The average management fee on Vanguard Canada’s existing ETFs is 24 bps, while the sector’s average is almost four times higher at 88 bps. According to Toronto-based Morningstar Canada, the average management expense ratio for a Canadian equities fund is 2.8%. This means Canadian equities fund portfolio managers who take an active approach must consistently outperform the benchmark by about 2% just to match market returns. Given the low returns of the past five years, cost savings on management fees make a bigger impact.
Rising awareness of the cost of fees has spurred the growth of ETFs in Canada. As of Aug. 31, the value of ETF AUM in Canada stood at $50 billion, an increase of about 16% year-to-date. According to the BMO report, the Canadian sector has seen an average annual growth rate of 18.5% during the past five years as investors ranging from institutional managers to individuals increasingly employ ETFs as part of their portfolios’ construction.

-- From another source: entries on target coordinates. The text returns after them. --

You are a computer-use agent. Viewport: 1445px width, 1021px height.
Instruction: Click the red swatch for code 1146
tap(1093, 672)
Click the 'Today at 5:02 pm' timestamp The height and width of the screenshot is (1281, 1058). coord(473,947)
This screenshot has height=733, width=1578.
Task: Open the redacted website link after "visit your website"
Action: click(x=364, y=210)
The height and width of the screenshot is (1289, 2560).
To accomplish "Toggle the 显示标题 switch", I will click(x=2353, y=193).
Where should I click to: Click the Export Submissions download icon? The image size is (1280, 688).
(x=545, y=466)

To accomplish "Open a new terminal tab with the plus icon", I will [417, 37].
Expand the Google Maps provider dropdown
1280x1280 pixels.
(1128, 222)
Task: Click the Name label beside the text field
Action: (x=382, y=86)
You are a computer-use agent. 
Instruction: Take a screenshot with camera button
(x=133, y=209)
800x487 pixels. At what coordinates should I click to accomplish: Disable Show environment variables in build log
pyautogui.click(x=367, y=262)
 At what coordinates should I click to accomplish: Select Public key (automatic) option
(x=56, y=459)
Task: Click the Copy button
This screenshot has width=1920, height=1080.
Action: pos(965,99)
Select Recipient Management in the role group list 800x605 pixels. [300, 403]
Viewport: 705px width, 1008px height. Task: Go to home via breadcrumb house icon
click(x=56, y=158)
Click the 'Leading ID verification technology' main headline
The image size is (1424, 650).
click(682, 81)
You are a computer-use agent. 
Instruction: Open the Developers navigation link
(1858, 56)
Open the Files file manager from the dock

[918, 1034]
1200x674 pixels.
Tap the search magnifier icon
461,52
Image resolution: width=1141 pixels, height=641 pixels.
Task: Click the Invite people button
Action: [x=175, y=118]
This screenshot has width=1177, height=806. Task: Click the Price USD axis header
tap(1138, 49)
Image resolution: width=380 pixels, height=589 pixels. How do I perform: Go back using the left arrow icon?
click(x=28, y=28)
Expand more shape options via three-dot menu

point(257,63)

“ETFs have become a popular solution for investors looking to reduce costs while also attaining market exposure,” the report says. “This is especially true, given that similar plain-vanilla ETF products are becoming less expensive due to pricing competition from various providers.”
Although the year has seen some brief rallies in Canadian equities, the BMO report adds, it is clear that the appetite for risk among Canadian investors continues at a low level.
AUM in dividend-based ETFs, which tend to be defensively oriented in established, blue-chip companies, grew by 45.2% for the first eight months of the year. Several ETF providers have gone beyonnd plain-vanilla products, developing ETFs to help reduce volatility. Some of the more sophisticated ETFs use hedging and long/short strategies or covered-call options to enhance yield.